Occam’s razor…

Without realizing it, Lockton KC producers practice yesterday put Occam’s razor into play. You see, 700 years ago, Friar William of Ockham developed a really simple guiding principle which states that humans aimed at excellence should pursue the simplest way forward. French writer Antoine de Saint-Exupery “anded” if you will – “Perfection is finally attained not when there is no longer anything to add, but when there is no longer anything to take away.” Not to be outdone a more modern mortal (Einstein) reminded us yet again. “Make things as simple as possible, never more so.”

So, yesterday, a team of very productive producers simplified.
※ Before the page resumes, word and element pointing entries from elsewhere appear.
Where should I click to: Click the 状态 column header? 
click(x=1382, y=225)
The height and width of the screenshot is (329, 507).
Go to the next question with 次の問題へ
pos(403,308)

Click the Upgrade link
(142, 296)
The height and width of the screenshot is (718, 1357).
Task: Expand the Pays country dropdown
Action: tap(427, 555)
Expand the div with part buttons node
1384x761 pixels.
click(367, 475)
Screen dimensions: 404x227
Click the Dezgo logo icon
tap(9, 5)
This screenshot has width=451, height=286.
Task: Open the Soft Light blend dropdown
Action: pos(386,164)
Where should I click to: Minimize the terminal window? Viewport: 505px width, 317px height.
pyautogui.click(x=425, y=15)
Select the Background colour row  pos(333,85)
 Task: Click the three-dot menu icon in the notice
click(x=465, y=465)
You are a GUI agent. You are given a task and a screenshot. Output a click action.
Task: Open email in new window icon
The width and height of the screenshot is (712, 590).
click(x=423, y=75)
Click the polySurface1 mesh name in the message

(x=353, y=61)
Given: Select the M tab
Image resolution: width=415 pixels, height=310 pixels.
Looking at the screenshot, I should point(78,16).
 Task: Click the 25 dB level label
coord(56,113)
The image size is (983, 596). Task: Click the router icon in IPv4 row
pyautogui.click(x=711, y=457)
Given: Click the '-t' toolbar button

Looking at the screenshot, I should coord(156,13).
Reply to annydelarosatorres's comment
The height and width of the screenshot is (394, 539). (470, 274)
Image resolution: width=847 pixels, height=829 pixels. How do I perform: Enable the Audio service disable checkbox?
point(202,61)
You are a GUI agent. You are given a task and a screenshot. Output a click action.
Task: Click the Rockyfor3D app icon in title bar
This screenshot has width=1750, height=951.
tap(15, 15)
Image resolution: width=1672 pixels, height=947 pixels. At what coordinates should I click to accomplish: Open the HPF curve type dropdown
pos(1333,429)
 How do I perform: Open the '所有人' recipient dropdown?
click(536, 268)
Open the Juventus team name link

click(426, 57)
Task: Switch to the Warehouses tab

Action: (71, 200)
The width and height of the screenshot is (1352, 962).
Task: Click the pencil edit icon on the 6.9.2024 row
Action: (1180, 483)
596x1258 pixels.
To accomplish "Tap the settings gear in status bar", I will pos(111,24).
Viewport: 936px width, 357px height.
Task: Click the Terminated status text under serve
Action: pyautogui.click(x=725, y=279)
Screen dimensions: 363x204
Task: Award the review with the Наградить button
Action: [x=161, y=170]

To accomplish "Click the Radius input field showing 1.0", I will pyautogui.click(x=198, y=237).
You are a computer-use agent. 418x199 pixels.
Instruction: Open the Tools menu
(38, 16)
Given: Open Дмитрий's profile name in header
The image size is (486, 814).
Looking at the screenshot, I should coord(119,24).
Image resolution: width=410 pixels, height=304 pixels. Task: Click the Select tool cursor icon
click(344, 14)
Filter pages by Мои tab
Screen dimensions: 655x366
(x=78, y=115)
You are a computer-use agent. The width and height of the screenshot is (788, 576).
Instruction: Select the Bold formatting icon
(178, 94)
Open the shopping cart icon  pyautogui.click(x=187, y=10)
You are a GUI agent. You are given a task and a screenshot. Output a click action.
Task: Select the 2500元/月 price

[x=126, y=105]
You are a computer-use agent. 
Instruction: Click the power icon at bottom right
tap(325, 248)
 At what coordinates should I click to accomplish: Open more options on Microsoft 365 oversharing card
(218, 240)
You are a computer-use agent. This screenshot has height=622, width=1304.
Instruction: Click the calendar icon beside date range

There are some laws of physics that govern systems as they grow. Fact. But most of what complicates and compromises our ability to perform are human decisions, mostly ones we’re not even conscious of. Complication creeps in, almost like a theif in the night, and robs us blind. Yesterday, a few young performers opened their mouths and opened some eyes. They brought forward some ideas to simplify. It helps to have young eyes look at old problems, leader, if you’re willing to listen.

How can you apply Occam’s razor to simplify and focus the aim of your work? How can you simplify your goals, metrics, meetings, emails, and decision trees? How can you cull activities to create clarity? I mean, come on man, how hard can it be to track what someone sells?

Occam’s razor. Good…

3 thoughts on “Occam’s razor…

  1. Sully weighing in to put in a good word for complexity…some of what I learned while at BTL…

    Complexity is often conflated with complication. Nope.

    What some would call simplicity is actually simplism. Look out.

    Complicated and simplistic systems are vulnerable to death, dismemberment, and destruction at the hands of…

    Complex systems.

    Complexity is another word for the healthy growth of systems.

    Complexity is the “razor”-thin line where differentiation and integration meet–lots of different components brought together in a harmonious whole. Complexity is at the heart of “e pluribus unum” and those weird teams BTL celebrates. There you will find simplicity imbedded in complexity.

    Differentiation is the ability to engage in a greater number of activities (topics, products, services, parts, etc.). Growth in differentiation is the one you want, so long as integration grows with it. Integration is the capability to coordinate a greater number of activities effectively for a beneficial outcome.

    Differentiation without integration isn’t complexity, it’s complication. Lots of scattered, often quarreling parts. Think chaos, the result of strong centrifugal forces overwhelming weaker centripetal ones. Example: the political wing of the extreme left, where “diversity” is not a strategy for growth but an end in itself. A dead end.

    On the other hand, integration without differentiation is simplism. Simplistic systems are where uniformity takes precedence over unity. Everyone and everything must look, think, and act the same, so what’s to unify? Example: the political wing of the extreme right, where genetic and cultural sameness are the litmus tests, and limits, of community.

    Is the iPhone simple, or complex? (Hint: Yes). Is it complicated or simplistic? (Answer: _______Fill in the blank for extra credit).

    One of the ways great leaders lead is to insist on “both/and” integration of difference. It’s complex work requiring complex minds willing to suffer the slings and arrows of “either/or” minds who would pull their system to one extreme or the other…and towards destruction.

    Complexity is the ONE you want.

    1. The most complicated rant about complexity you’ll read today, huh, Chet? Thanks for letting me blog out a comment; it’s been a while since I wrote something online and I hope you don’t mind my use of the BTL real estate from time to time. Love, love, LOVE keeping up with your thoughts from your 10,000th practice at companies across the nation!